4901:1-29-12 Customer billing and payments.

(A) A retail natural gas supplier or governmental aggregator (and/or its agent) may bill customers directly for competitive retail natural gas services pursuant to this rule. A retail natural gas supplier or governmental aggregator may bill for consolidated services if it can demonstrate, pursuant to the standards contained in the incumbent natural gas company tariffs, to the incumbent natural gas company and the commission it has the capability to bill customers for such services.

(B) Customer bills issued by or for retail natural gas suppliers and governmental aggregators shall be accurate and understandable, be rendered at intervals consistent with those of the customer's natural gas company, and contain sufficient information for customers to compute and compare the total cost of competitive retail natural gas service(s). Such bills shall also include:

(1) The customer's name, billing address, service address, the customer's natural gas company account number, and if applicable, the retail natural gas supplier or governmental aggregator account number.

(2) The dates of service covered by the bill, an itemization of each type of competitive retail natural gas service covered by the bill, any related billing components, the charge for each type of natural gas service, and an itemization of all other fees and charges.

(3) The customer's historical consumption during each of the preceding twelve months or each of the preceding months that the customer has been a customer of the retail natural gas supplier or governmental aggregator, whichever is less; with a total consumption and an overall average monthly consumption for such period.

(4) The applicable billing determinants, including beginning meter reading(s),

ending meter reading(s), multiplier(s), and any other consumption(s) adjustments.

(5) The unit price charged per Ccf or Mcf, whichever is consistent with the incumbent natural gas company's billing format, if the product is based on a per-unit price for competitive retail natural gas service, as calculated by dividing current-period competitive retail natural gas service charges by the current-period consumption. For monthly-rate offers, a specific listing of the rate being charged per month for the duration of the contract.

(6) An identification of the retail natural gas supplier or governmental aggregator of each retail natural gas service appearing on the bill.

(7) The amount billed for the current period, any unpaid amounts due from previous periods, any payments or credits applied to the customer's account during the current period, any late payment charges or gross and net charges, if applicable, and the total amount due and payable.

(8) The due date for payment to keep the account current.
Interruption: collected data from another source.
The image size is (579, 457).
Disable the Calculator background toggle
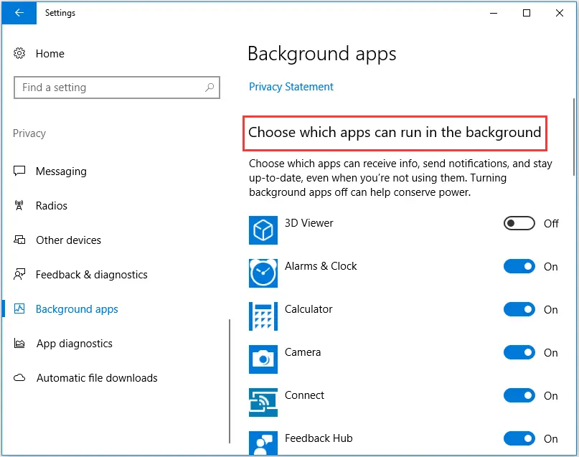(x=519, y=309)
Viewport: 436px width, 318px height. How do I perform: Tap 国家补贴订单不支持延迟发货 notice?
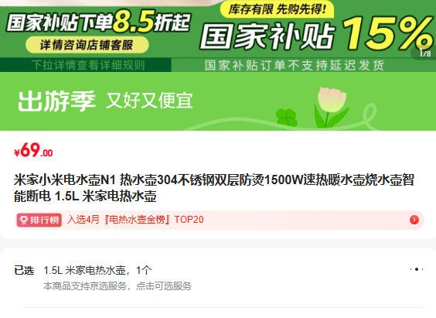[295, 66]
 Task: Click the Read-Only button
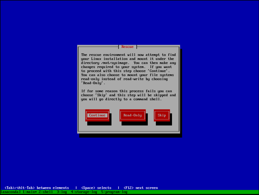tap(133, 115)
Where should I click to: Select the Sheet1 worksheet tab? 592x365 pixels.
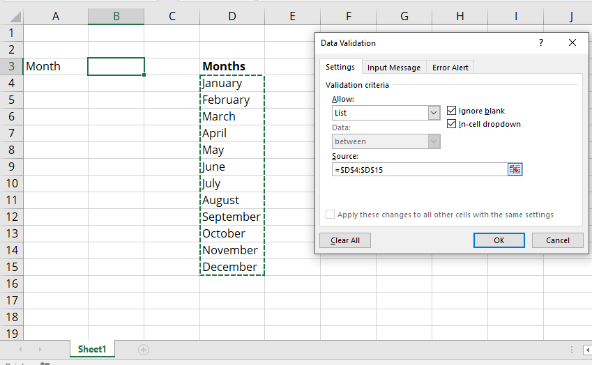pyautogui.click(x=92, y=349)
Such due date shall be consistent with that provided by the incumbent natural gas company for its charges.

(9) Current balance of the account, if a residential customer is billed according to a budget plan.

(10) Options and instructions on how customers may make their payments.

(11) A toll-free or local telephone number and address for customer billing questions or complaints must appear for any retail natural gas supplier or governmental aggregator whose charges appear on the bill.

(12) The following statement: "If your complaint is not resolved after you have called (name the retail natural gas company or governmental aggregator), or for general utility information, residential and business customers may contact the public utilities commission of Ohio (PUCO) for assistance at 1-800-686-7826 (toll free) from eight a.m. to five p.m. weekdays, or at http://www.puco.ohio.gov. Hearing or speech impaired customers may contact the PUCO via 7-1-1 (Ohio relay service).

The Ohio consumers' counsel (OCC) represents residential utility customers in matters before the PUCO. The OCC can be contacted at 1-877-742-5622 (toll free) from eight a.m. to five p.m. weekdays, or at http://www.pickocc.org."

(13) The incumbent natural gas company's twenty-four hour local/toll-free telephone number for reporting service emergencies.

(14) Identification of estimated bills or bills not based upon actual end-of-period meter readings for the period.

(15) An explanation of any codes and abbreviations used.

(C) If applicable, each retail natural gas supplier and governmental aggregator shall, upon request, provide customers with the name and street address/location of the nearest payment center and/or authorized payment agent and disclose any fee associated with using such payment center and/or agent.

(D) When a customer pays the bill at a payment center or to an authorized payment agent, such payment shall be credited to the customer's account as of the day it is received by such payment center or agent.

(E) Each retail natural gas supplier and governmental aggregator shall establish policies and procedures for handling billing disputes and requests for payment arrangements.

(F) Partial payments applied towards any past due amount on a bill or the balance due on a disconnection notice must be apportioned to past due natural gas company service and delivery charges, then to any current natural gas company service and delivery charges, before being applied to any retail natural gas supplier or governmental aggregator charges unless the customer pays the entire amount past due or more. In that case, any amount paid over the amount past due shall be applied first to natural gas company service and delivery charges.

(G) Natural gas companies shall make dual billing and consolidated billing available to retail natural gas suppliers and governmental aggregators.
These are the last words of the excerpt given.